В знак благодарности дедок приподнял шляпу и улыбнулся. Верхних зубов у него не было совсем.
Свое пиво Баба прикончил в три глотка и заказал еще. Я и четверти бокала не выпил, а Баба успел расправиться с тремя, поставил старику виски, а бильярдистам – большой кувшин «Будвайзера». Мужики качали головами, дружески хлопали отца по плечу и пили за его здоровье. Кто-то поднес ему огня. Баба закурил, ослабил галстук, высыпал перед стариком целую пригоршню двадцатипятицентовых монет и указал на музыкальный автомат.
– Скажи ему, пусть выберет свои любимые песни, – попросил он меня.
Дед понимающе кивнул и отдал Бабе честь, словно генералу. Заиграла кантри-музыка. Пир горой начался.
В разгар веселья Баба поднялся с места и, проливая пиво на посыпанный опилками пол, гаркнул:
– Пошла Россия на хер! Собутыльники, смеясь, громко повторили его слова. Растроганный Баба заказал по кувшину пива каждому.

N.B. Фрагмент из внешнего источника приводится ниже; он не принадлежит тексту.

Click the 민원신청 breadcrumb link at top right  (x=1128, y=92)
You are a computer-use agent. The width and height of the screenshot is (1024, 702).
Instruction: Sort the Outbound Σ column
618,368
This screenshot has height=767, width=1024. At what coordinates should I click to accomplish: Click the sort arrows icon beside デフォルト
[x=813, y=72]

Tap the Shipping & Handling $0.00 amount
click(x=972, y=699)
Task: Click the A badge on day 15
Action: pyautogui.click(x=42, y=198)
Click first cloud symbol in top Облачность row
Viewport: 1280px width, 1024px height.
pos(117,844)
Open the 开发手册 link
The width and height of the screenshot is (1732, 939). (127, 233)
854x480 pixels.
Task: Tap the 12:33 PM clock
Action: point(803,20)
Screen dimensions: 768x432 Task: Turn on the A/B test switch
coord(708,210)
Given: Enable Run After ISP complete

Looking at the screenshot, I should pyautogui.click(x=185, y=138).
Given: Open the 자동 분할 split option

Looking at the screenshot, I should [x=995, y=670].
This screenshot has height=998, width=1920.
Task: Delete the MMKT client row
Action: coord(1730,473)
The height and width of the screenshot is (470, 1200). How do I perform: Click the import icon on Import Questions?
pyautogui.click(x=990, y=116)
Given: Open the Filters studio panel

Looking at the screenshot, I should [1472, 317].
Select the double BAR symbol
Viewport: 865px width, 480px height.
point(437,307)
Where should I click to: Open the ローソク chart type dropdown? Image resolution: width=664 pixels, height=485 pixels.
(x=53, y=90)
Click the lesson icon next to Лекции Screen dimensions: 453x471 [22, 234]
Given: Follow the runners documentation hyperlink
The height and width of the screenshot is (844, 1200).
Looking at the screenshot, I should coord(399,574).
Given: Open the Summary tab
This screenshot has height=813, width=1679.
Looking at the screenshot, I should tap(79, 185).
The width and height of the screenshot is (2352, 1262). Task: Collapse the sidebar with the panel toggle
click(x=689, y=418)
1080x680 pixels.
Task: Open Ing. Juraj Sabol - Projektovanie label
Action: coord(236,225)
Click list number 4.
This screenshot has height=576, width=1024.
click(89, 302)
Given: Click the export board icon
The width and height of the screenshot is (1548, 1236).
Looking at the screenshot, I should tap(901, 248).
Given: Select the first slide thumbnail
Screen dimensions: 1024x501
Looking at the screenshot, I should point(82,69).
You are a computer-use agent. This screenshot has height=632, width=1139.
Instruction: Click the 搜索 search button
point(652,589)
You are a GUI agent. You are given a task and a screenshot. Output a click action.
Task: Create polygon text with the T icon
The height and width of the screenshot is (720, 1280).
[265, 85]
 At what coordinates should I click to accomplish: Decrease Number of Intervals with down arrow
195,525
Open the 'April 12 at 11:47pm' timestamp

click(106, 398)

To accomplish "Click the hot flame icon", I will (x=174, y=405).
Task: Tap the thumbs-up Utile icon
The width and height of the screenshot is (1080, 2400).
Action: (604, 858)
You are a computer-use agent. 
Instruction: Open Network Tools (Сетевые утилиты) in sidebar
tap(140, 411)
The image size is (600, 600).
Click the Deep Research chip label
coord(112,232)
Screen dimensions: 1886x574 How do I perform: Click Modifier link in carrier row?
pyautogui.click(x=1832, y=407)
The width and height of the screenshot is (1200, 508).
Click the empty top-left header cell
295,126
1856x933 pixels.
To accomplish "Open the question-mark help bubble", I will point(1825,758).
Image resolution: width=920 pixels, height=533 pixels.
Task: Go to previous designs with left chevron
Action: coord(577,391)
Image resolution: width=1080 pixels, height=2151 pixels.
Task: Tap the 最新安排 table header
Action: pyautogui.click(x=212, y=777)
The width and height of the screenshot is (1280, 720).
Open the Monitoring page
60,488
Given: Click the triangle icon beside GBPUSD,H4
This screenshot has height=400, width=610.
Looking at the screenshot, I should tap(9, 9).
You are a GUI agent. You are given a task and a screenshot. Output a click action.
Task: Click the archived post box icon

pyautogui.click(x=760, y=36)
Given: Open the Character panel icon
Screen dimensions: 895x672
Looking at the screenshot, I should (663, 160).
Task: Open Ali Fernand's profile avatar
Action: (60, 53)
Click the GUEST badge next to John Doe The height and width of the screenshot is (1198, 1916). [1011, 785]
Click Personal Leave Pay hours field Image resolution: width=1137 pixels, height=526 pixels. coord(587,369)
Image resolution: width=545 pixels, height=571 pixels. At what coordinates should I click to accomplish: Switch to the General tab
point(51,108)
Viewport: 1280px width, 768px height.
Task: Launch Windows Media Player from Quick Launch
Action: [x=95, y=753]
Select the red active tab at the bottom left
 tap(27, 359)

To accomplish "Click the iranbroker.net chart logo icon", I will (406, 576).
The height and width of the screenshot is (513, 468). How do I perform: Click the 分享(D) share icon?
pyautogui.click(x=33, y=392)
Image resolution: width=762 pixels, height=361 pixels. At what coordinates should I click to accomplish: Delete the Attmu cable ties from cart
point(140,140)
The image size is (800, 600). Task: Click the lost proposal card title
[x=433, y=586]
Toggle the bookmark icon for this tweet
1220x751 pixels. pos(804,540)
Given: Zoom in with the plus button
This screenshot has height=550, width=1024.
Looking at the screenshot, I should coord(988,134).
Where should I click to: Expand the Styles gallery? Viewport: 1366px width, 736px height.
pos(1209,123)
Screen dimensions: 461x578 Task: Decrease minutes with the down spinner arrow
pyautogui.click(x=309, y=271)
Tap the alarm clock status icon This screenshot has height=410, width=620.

Когда мы уходили, все настаивали, чтобы мы посидели еще немножко. Баба был все тот же и восхищал всех вокруг, неважно, Кабул это, Пешавар или Хэйворд.
Я сел за руль старенького отцовского «бьюика-сенчури», и мы поехали домой. По пути Баба задремал, послышался могучий храп, машину заполнил сладкий и резкий запах табака и спиртного. Однако стоило мне остановиться, как Баба очнулся и прохрипел:
– Езжай до конца квартала.
– Зачем, Баба?
– Езжай, и все.
Он велел мне припарковаться на стоянке в конце улицы, достал из кармана плаща связку ключей, вручил мне и указал на стоящий перед нами темный «форд» старой модели, длиннющий и широченный. Какого машина цвета, в темноте было не разобрать.
– Вот. Ее только подкрасить и новые амортизаторы поставить. Один мужик с моей заправки все сделает.
Глядя то на отца, то на машину, я взял ключи. Вот это сюрприз!
– Тебе ведь надо на чем-то ездить в колледж, – пояснил Баба.